Por tanto, el progenitor que se encuentre en compañía de los hijos podrá adoptar decisiones respecto a ellos, sin previa consulta al otro progenitor, en los casos en que exista una situación de urgencia o se trate de cuestiones poco trascendentes o rutinarias que puedan producirse en el normal transcurrir de la vida con un menor.

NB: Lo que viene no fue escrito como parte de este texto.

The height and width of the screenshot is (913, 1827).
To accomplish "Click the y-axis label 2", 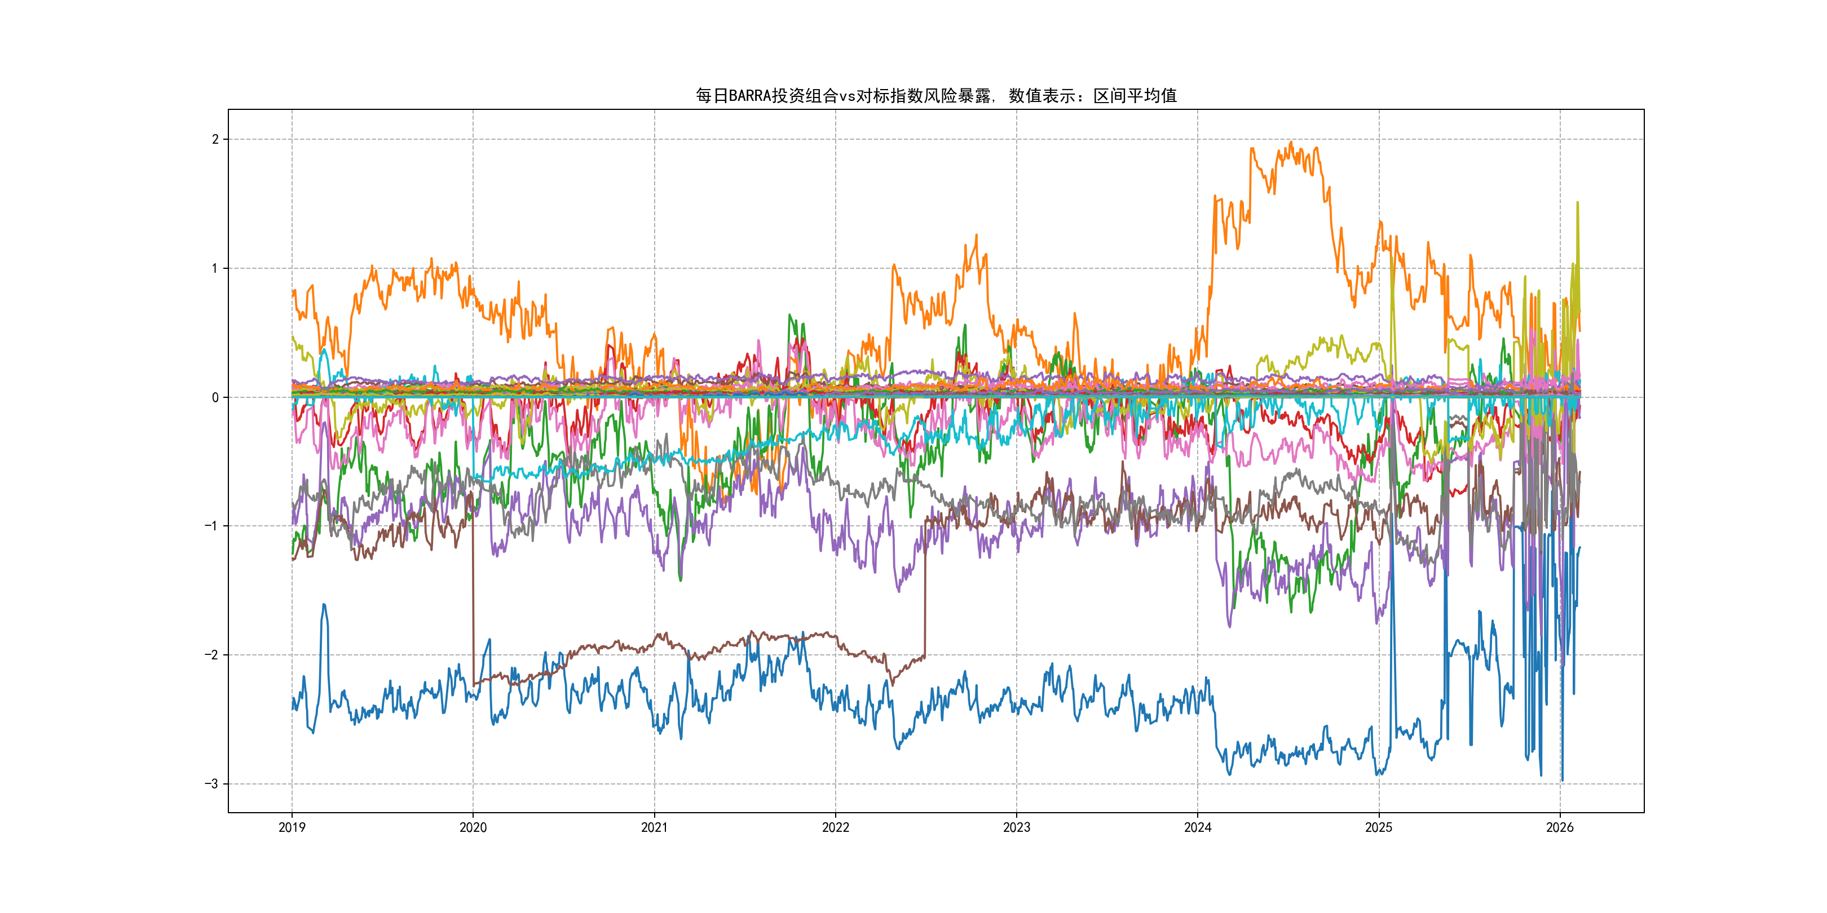I will click(x=215, y=140).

Simplemente cabe mencionar que ambos progenitores ejercerán las funciones parentales de una forma compartida, por lo que adoptarán de forma conjunta las decisiones más importantes que afecten al menor (elección de colegios, actividades extraescolares, médicos, etc.), mientras que las menos relevantes las decidirá cada progenitor mientras el menor esté bajo su guarda.

Conclusiones

  • La nueva regulación de los derechos de los pacientes aprobada en nuestro país a partir del siglo XXI ha tenido como protagonista singular al menor de edad. Así, de una situación previa de falta de regulación de la capacidad de obrar del menor en el ámbito sanitario hemos pasado a un marco en el que existe ya un régimen jurídico específico de dicha capacidad de obrar, que se contiene principalmente en la Ley de Autonomía del Paciente y la legislación autonómica de desarrollo de ésta.
  • Este nuevo régimen jurídico que se aprobó hace menos de una década sigue fundamentalmente un criterio objetivo, de manera que el factor que determina que se atribuya o no capacidad de obrar al menor es la edad. Los menores de 12 o más años deberán ser escuchados a la hora de adoptar una decisión médica que los afecte, mientras que los de 16 o más años son ya, en principio, titulares del derecho a aceptar o rechazar el tratamiento médico. Sin embargo, a partir de la reforma de 2015 puede admitirse, aunque de forma algo confusa, que la Ley incorpora ya un criterio mixto (objetivo y subjetivo) basado tanto en una edad de referencia como en la madurez real del menor.
  • Este régimen general queda matizado con una serie de excepciones en las que se seguirá el criterio general de mayoría de edad (18 años) y que atienden a la naturaleza y/o gravedad del acto médico.
  • La Ley de Autonomía no regula la confidencialidad de los datos clínicos del adolescente, aunque para la AEPD a partir de los 14 años el menor puede exigir dicha confidencialidad.
  • Existe un déficit en nuestro ordenamiento en el contexto del posible fracaso del tratamiento ambulatorio del menor cuando éste, al amparo de la edad o madurez, rechaza el tratamiento farmacológico.
  • Es importante diferenciar entre patria potestad y custodia, de manera que en el ámbito de la toma de decisiones sobre el tratamiento psiquiátrico deberán participar ambos progenitores y no sólo el que tiene la custodia del hijo, salvo en el caso muy excepcional de que a uno de los padres se le haya privado de la patria potestad.